Gather each line in the rows below that contains the string "Task" and copy it in full.

### STORED RECORDS
------------------------------------

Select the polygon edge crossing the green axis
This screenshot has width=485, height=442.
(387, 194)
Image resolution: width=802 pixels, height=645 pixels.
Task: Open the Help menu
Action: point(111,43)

------------------------------------

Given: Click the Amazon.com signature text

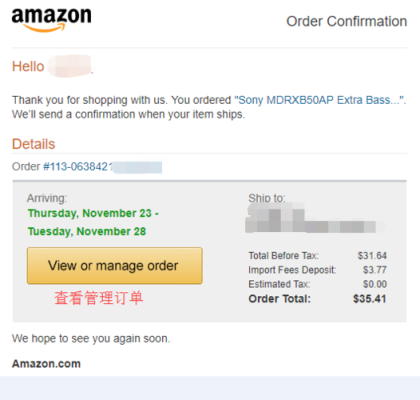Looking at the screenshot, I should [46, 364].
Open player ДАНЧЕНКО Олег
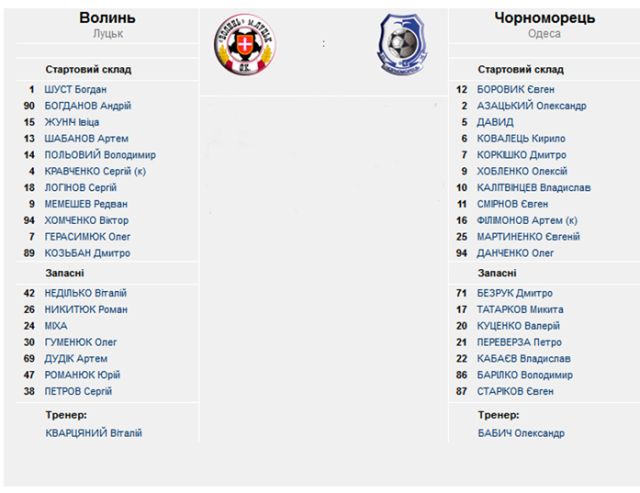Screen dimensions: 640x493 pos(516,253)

------------------------------------

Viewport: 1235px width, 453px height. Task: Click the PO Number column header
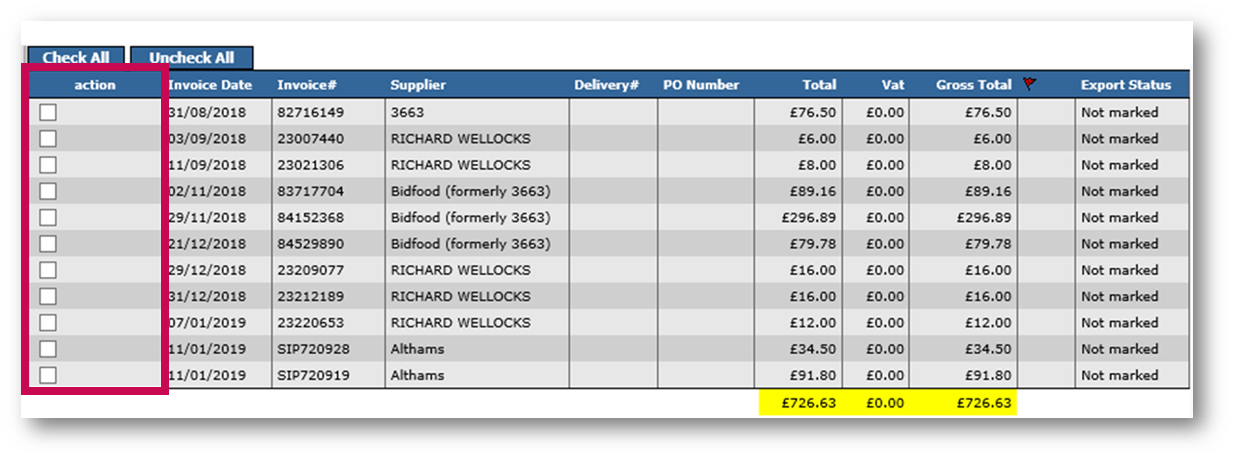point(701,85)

------------------------------------

### EXERCISE SOLUTION
Task: Open the Help menu
Viewport: 1235px width, 453px height. Task: Click the PO Number column header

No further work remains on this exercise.